When Zia visited Egyptian president Anwar Sadat on 25 September 1977, Sadat warned Zia about a plot in the armed forces which Egyptian intelligence services had uncovered. Zia and other high-ranking officers were to be killed during the Air Force Day celebrations on 28 September and a Marxist government was to be installed. Upon returning to Dhaka, Zia cancelled his appearance at the Air Force Day celebrations. However, the event was cancelled due to the Japanese Red Army's hijacking of Japan Air Lines Flight 472, which landed at Dhaka Airport.

During negotiations with the hijackers, a mutiny occurred on 30 September 1977 in Bogra, which resulted in the deaths of two officers. As a result, Zia organised a meeting of all senior officers in Dhaka and instructed them to keep their armouries secure. After this meeting, Zia took shelter in a secret hideout.

=== Air Force Mutiny ===
During the early hours of 2 October 1977, members of the Bangladesh Air Force and Bangladesh Army Signals Battalion attempted to overthrow Zia's government. The mutineers called for continued armed revolution and the creation of an army without officers. While the negotiations were ongoing, the mutineers arrived at Dhaka Airport and killed 11 air force officers. Zia and the Army Staff used the 46th (Dhaka) Brigade and 9th Division to suppress the uprising.

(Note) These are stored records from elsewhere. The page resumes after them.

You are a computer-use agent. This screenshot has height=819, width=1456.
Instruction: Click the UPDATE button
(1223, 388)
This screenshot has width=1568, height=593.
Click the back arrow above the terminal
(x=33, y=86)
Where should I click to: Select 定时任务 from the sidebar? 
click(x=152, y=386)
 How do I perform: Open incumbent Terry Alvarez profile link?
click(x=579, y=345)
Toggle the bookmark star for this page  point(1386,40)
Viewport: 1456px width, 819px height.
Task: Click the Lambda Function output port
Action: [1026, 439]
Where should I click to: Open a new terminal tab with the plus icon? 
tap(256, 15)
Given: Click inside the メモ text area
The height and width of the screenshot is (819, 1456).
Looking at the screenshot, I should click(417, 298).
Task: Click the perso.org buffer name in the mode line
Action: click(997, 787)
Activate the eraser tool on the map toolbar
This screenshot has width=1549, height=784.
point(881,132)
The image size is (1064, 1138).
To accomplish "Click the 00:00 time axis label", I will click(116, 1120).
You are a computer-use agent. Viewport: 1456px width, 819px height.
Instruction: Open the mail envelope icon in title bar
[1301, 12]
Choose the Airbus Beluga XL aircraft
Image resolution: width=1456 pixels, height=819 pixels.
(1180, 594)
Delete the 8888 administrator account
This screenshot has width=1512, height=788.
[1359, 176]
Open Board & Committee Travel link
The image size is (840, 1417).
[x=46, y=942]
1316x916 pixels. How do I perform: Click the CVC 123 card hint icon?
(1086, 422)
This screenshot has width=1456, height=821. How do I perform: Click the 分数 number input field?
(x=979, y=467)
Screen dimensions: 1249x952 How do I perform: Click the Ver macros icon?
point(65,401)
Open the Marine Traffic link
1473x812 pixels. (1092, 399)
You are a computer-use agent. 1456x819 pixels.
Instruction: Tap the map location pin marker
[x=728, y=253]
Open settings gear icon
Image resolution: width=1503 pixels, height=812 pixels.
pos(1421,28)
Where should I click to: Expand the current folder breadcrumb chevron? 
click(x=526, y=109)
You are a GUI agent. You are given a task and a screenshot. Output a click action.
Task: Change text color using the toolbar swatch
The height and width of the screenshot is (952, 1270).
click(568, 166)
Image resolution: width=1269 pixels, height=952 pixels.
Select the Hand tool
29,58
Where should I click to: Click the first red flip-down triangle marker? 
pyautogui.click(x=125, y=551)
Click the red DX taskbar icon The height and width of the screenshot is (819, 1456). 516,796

One company under Major Mostafa cleared the airport terminal by 7 am, after killing at least 20 Air Force mutineers and taking 60 mutineers prisoner. 10 soldiers of the army were killed while fighting against the mutineers.

== Mass executions of military personnel ==

=== Mass arrests of air force personnel ===
After the coup failed, Air Vice Marshall A.G. Mahmud visited the Kurmitola air force base, where some of the mutineers were from. Mahmud allegedly threatened "You have killed 11 persons, so 1100 of you, will perish". Mahmud handed over control of the Kurmitola air force base to the army. Several days later, mass arrests of airmen from the Kurmitola base began. These airmen were taken to Dhaka Central Jail and tortured, which resulted in the deaths of several airmen. Military personnel who were tortured to death were not included on the official death toll, according to Professor Anwar Hossain.

=== Trials of alleged mutineers ===
To sentence the mutineers, Zia created 'special tribunals', which were chaired by junior commissioned officers and non-commissioned officers. Military personnel who were accused of participating in the mutiny were put on trial in groups and had no access to counsel. Within 48 hours of being sentenced to death, the condemned men were executed. The gallows at Dhaka Central Jail were extended, so that 3 to 4 men could be hanged at the same time. To ensure the death of the condemned men, the tendons or arteries of their hands and legs were severed after they were hanged.

Prisoners at Dhaka Central Jail recall hearing the screams of military personnel who protested their innocence as they were taken to the gallows. However, some military personnel were heard shouting political slogans.

=== Mass burials in Rajshahi ===
Following the mutiny in Bogra, hundreds of soldiers from Bogra Cantonment were executed and buried in mass graves in Rajshahi. The authorities declared a curfew at night, in order to bury the bodies of executed men in secret. Locals recalled seeing corpses dressed in army uniforms being buried at night. Handcuffs were reportedly found on some of the skeletons of army personnel who were buried in Sopura Stadium Graveyard.

== Aftermath ==
In Bangladesh: A legacy of Blood, journalist Anthony Mascarenhas described the mass executions as "the most brutal, devastating punishment exercise in the history of Bangladesh, carried out with utmost speed and total disregard for justice and the legal process".

The Daily Observer claimed "Nowhere else in the world has such incidents occurred, except in war times".